I asked PUBLIC WORK co-founder Marc Ryan about the potential of these spaces around Old City Hall. “You could have regular closures on Albert,” he says, “and nobody would mind, right?” In the renderings he prepared for The Globe, Ryan included a couple that considered these exterior zones. “That, to me, was really exciting, because then you could start saying, whatever you activate in the courtyard is linked to something that’s equally active and maybe more urban.”
Ryan points to the traffic light on Bay that connects the City Hall precinct to a block that, until now, was mainly an interstitial space leading to the Eaton’s Centre’s side entrance. He envisions programming and perhaps some landscaping, all in the service of enhancing what McClelland calls the “civic precinct.”
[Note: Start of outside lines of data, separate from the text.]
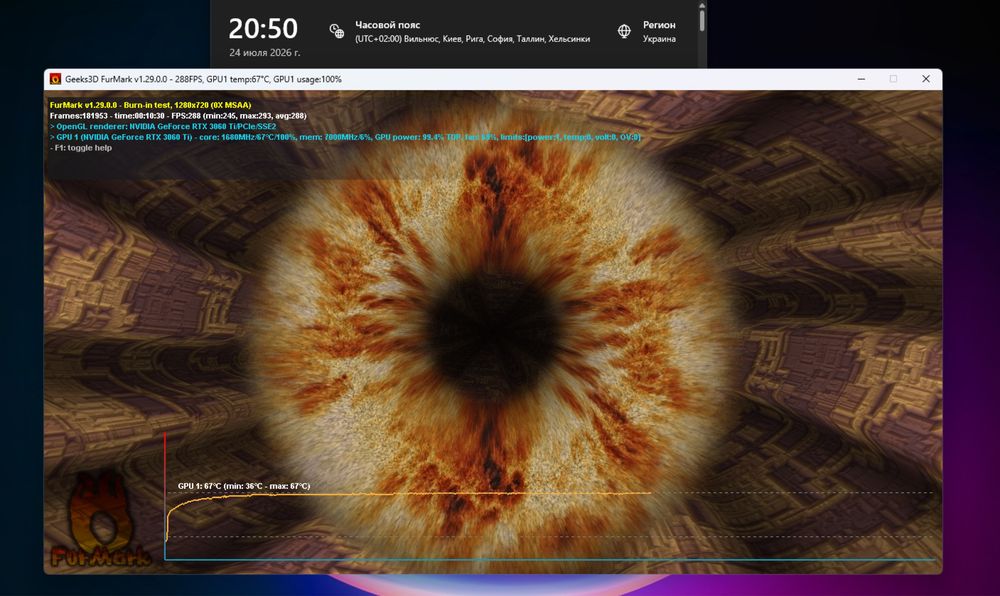Click the FurMark flame logo in the corner

[x=100, y=520]
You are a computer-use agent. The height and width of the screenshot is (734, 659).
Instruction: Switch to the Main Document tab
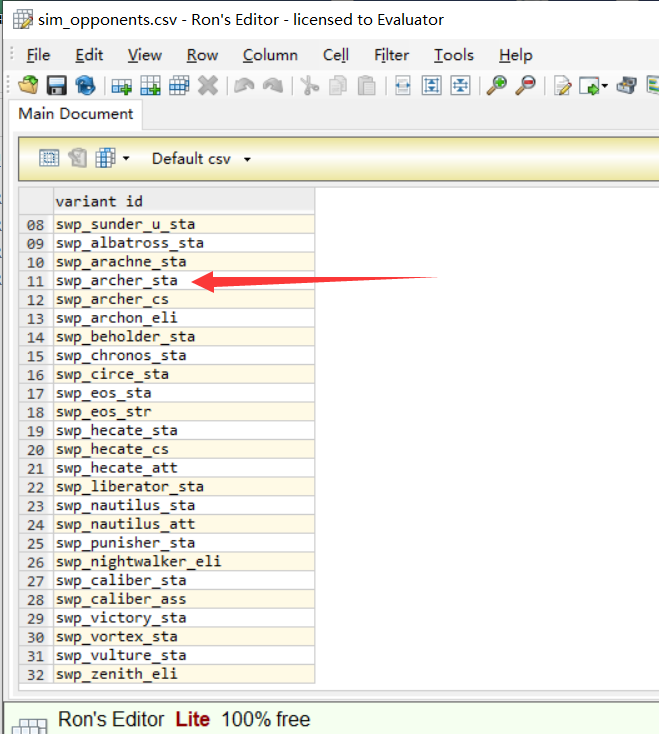[x=76, y=114]
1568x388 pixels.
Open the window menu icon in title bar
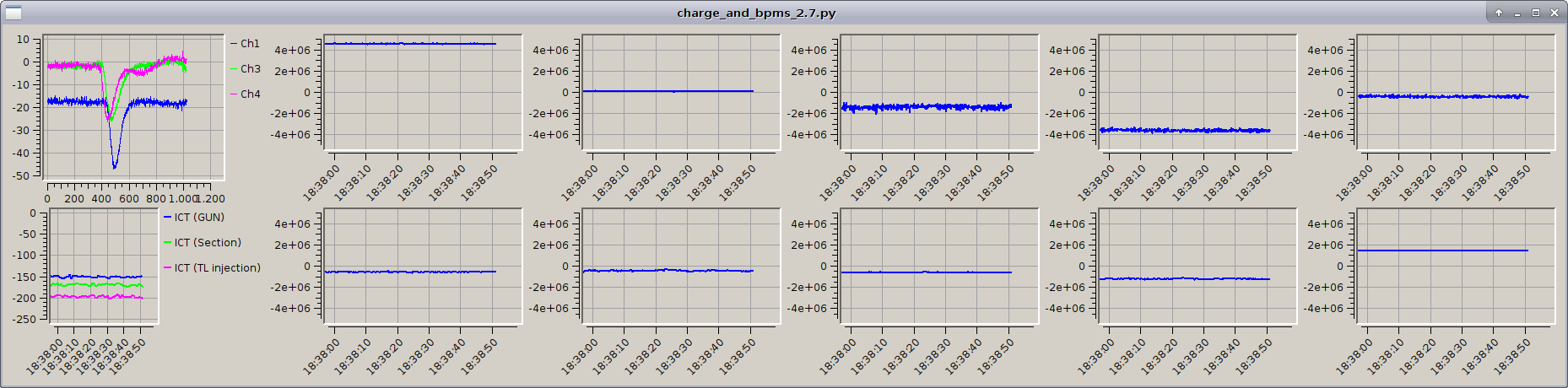[12, 13]
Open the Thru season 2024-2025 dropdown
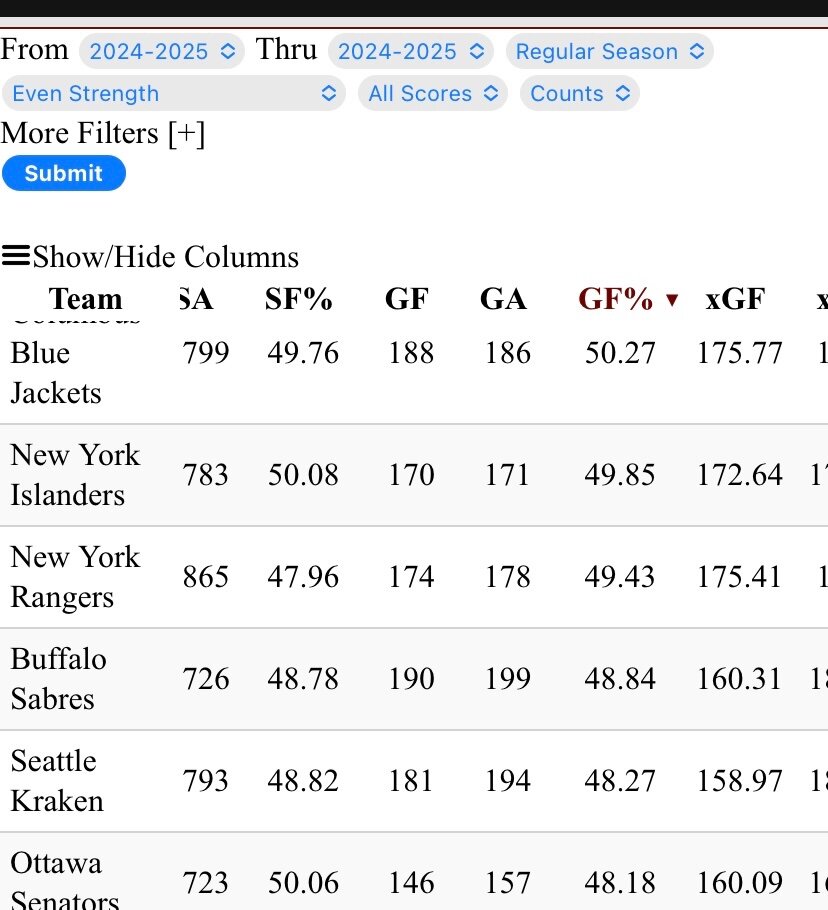 coord(411,51)
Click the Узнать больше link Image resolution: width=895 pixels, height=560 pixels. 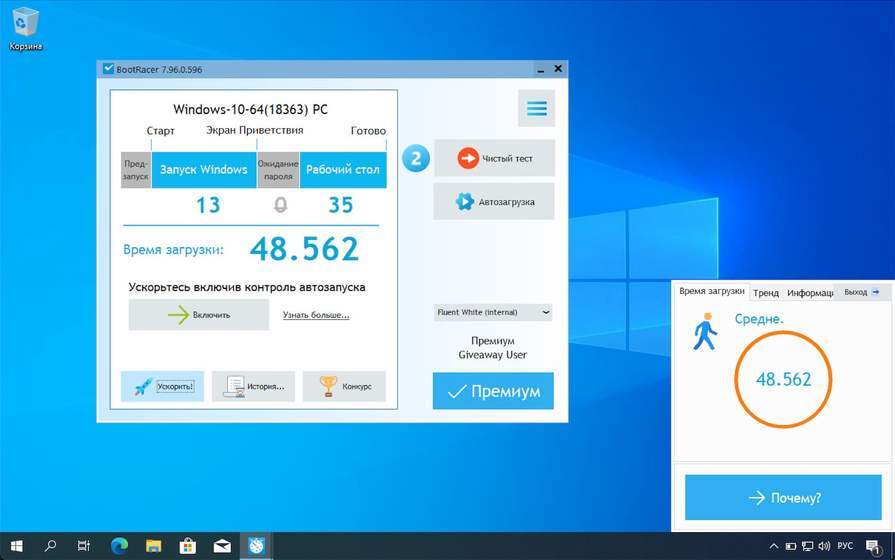point(316,315)
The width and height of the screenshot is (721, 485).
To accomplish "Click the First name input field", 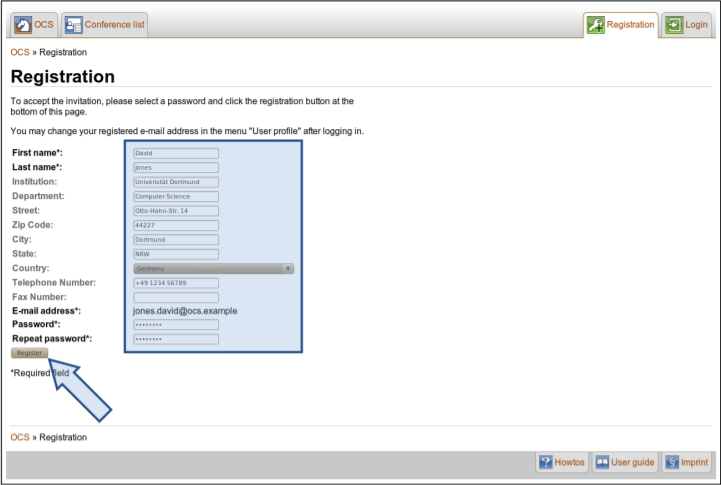I will tap(175, 154).
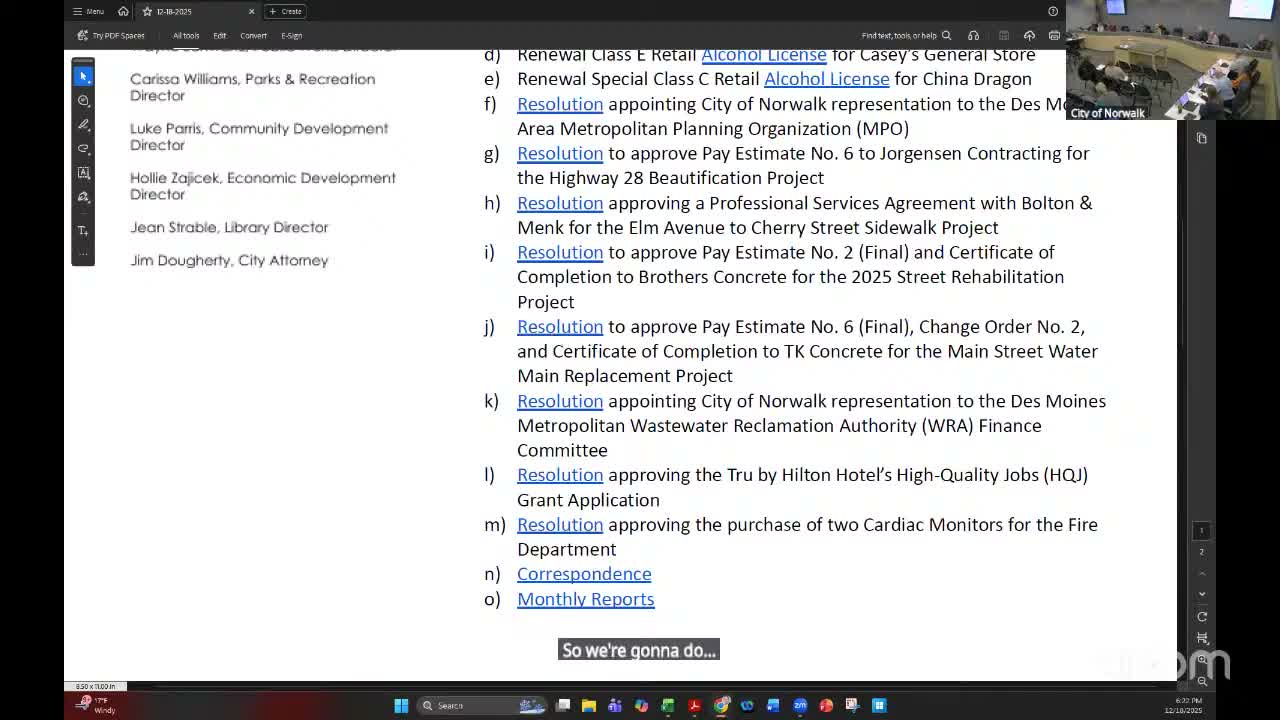This screenshot has width=1280, height=720.
Task: Open the hamburger Menu
Action: click(x=88, y=12)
The James Street block, in fact, has even more open space than Albert because a wide apron of grass and trees. I’d also argue James, currently filled with construction trailers, is now axiomatically surplus to the city’s downtown grid: keeping it closed after the Ontario Line construction circus has moved on won’t disrupt anything. The city — and indeed Cadillac Fairview, which owns the Eaton Centre — should be thinking of this modest block as a huge public space opportunity, not as a service lane good for little more than a few deliveries and some street parking.
Ryan says that to fully integrate Old City Hall — isolated for so long as a castle full of dreary court rooms protected by security gantries — with its surroundings depends on opening up what he calls its four “cardinal entries,” thus making the building and its courtyard porous, a kind of crossroads. Pedestrianizing Albert and eventually James will augment this goal by inviting people into the building’s ambit. And unlike the many capital improvements awaiting old City Hall, closing Albert can be done right away, even as a pilot project, without significant financial outlays or disruption.
“Centering [old City Hall] as an address would just help you see it freshly,” muses Ryan. “I mean, to me, that’s just about seeing it again for the first time.”